EXCERPTED PASSAGE:
━━━
7.Pursuant to the above, many decisions that maintained the Petition were handed down, allowing the Court to remain informed about developments. We did this on the assumption that, on one hand, the current situation could not be remain unchanged, and on the other hand, that the ability of the authorities to carry out their duties in protecting state security in regard to  the dynamic security situation must be preserved. In parallel to the hearings and decisions in regard to the petition, the Knesset – primarily the Joint Committee of the Foreign Affairs and Defense Committee and the Constitution, Law and Justice Committee, which oversees the preliminary process for examining the Government’s requests to declare a state of emergency (under the Knesset Rules of Procedures) (hereinafter also: the Committee) – continued to urge the Government’s representatives to report on the progress of the procedures.
━━━
DATA RECORDS:
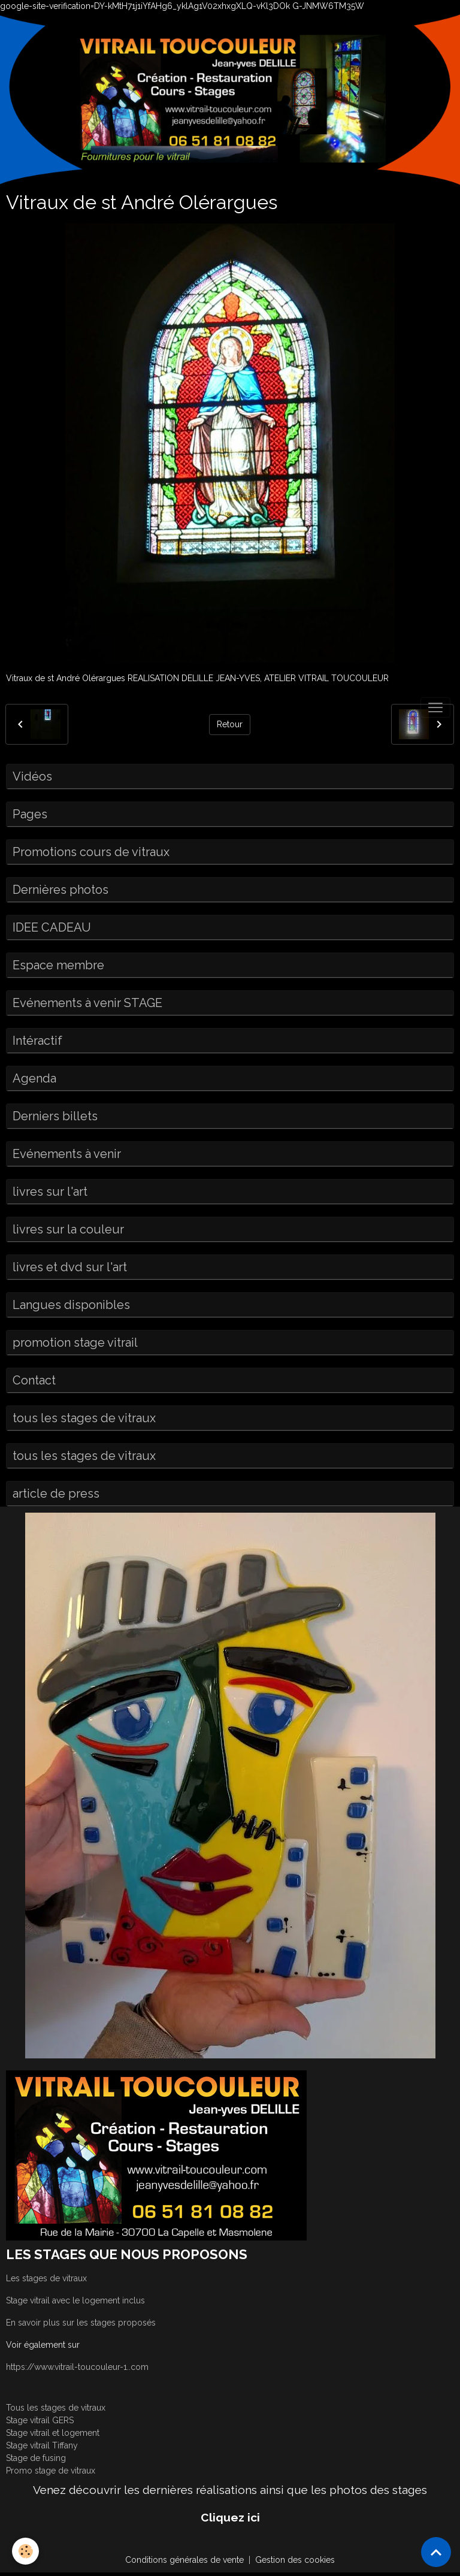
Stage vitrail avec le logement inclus (75, 2300)
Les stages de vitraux (46, 2278)
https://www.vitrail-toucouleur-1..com (77, 2367)
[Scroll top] (436, 2552)
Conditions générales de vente (184, 2560)
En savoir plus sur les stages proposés (81, 2322)
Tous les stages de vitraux (55, 2407)
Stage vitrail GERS (40, 2420)
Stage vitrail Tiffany (42, 2445)
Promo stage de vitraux (50, 2470)
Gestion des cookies (295, 2560)
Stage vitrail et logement (52, 2433)
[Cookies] (25, 2551)
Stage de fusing (36, 2458)
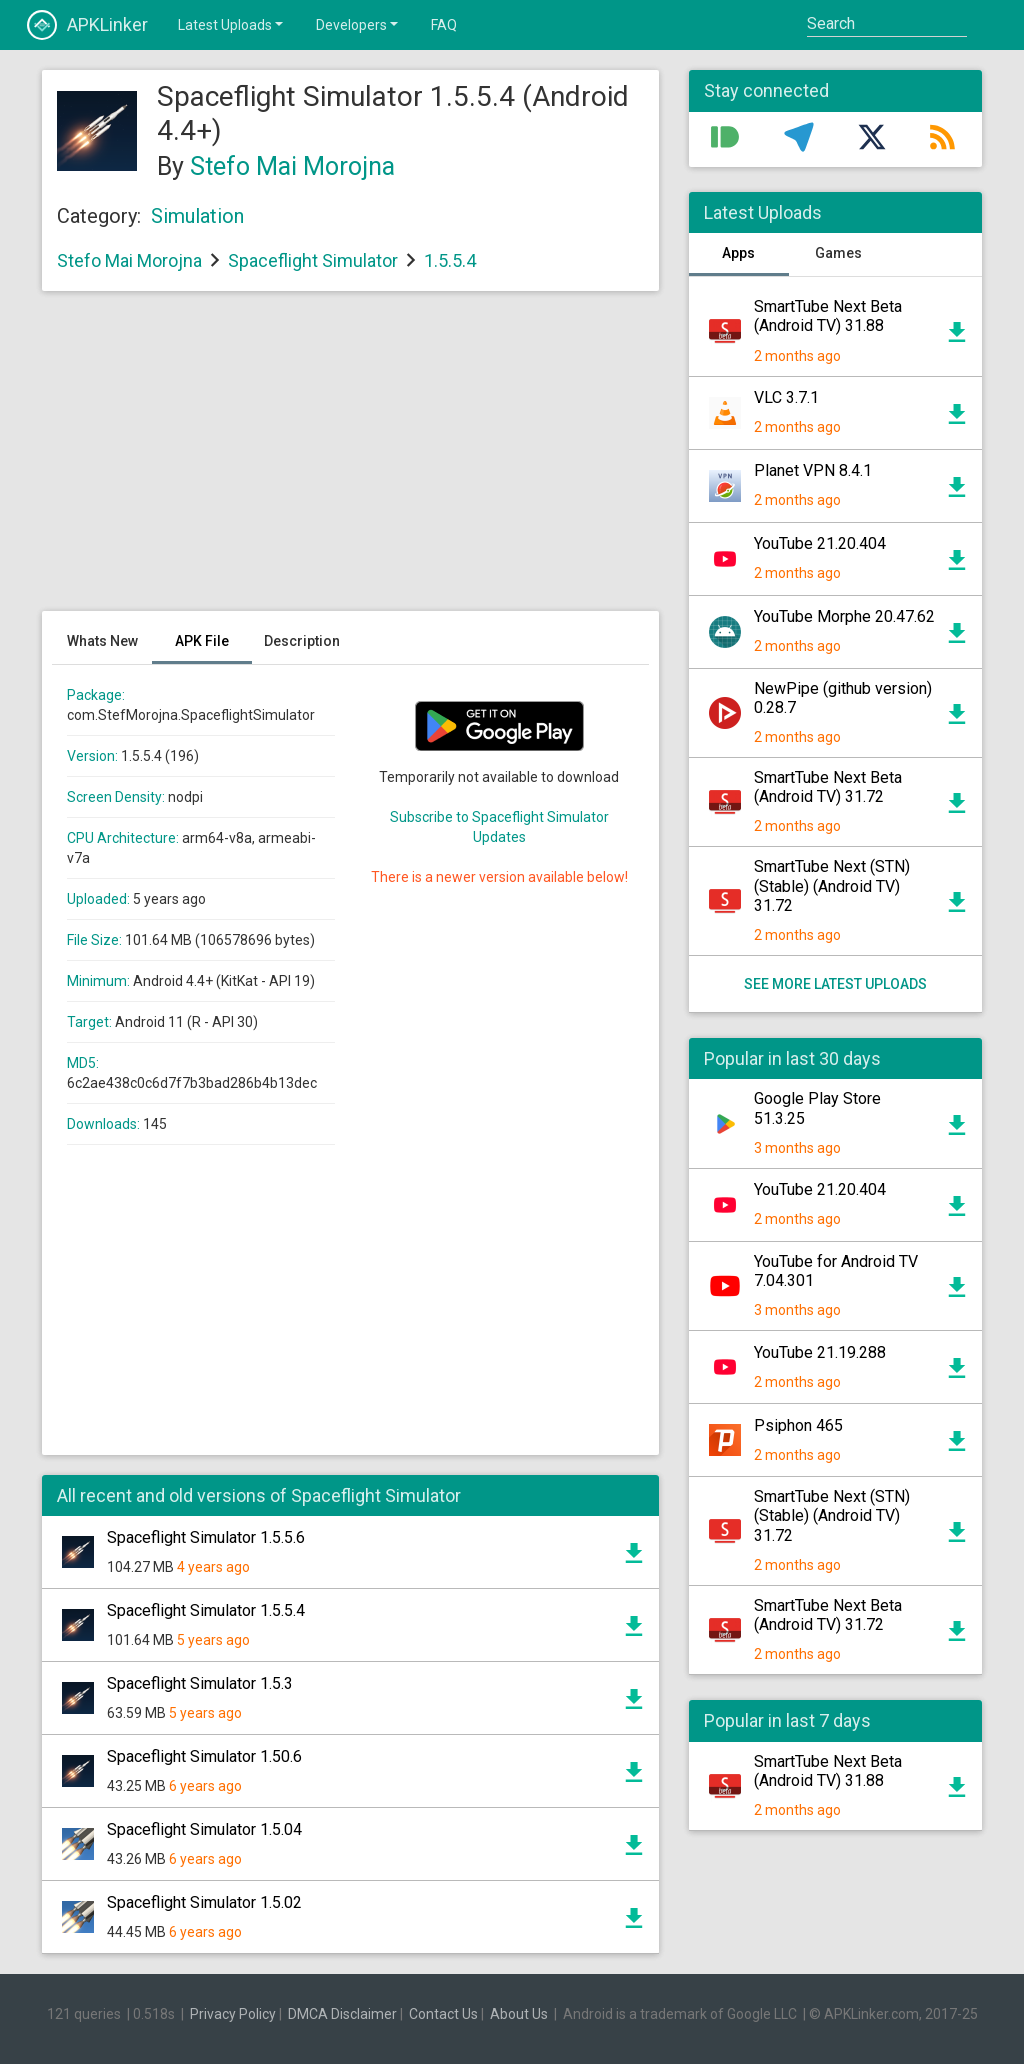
━━━
REQUIRED ACTIONS:
1 – Summarize the court passage in two sentences.
2 – Rewrite the whole listing with "Stage vitrail" changed to "Atelier vitrail" wherever it occurs, keeping everything else the same, and omit the pictures.

RESULTS OF THE EXERCISE:
1 – Many decisions maintaining the Petition were handed down so the Court could stay informed about developments, on the assumption that the current situation could not remain unchanged while the authorities' ability to protect state security had to be preserved. In parallel, the Knesset, primarily the Joint Committee that oversees the preliminary examination of the Government's requests to declare a state of emergency, continued to urge the Government's representatives to report on the progress of the procedures.

2 –
Atelier vitrail avec le logement inclus (75, 2300)
Les stages de vitraux (46, 2278)
https://www.vitrail-toucouleur-1..com (77, 2367)
[Scroll top] (436, 2552)
Conditions générales de vente (184, 2560)
En savoir plus sur les stages proposés (81, 2322)
Tous les stages de vitraux (55, 2407)
Atelier vitrail GERS (40, 2420)
Atelier vitrail Tiffany (42, 2445)
Promo stage de vitraux (50, 2470)
Gestion des cookies (295, 2560)
Atelier vitrail et logement (52, 2433)
[Cookies] (25, 2551)
Stage de fusing (36, 2458)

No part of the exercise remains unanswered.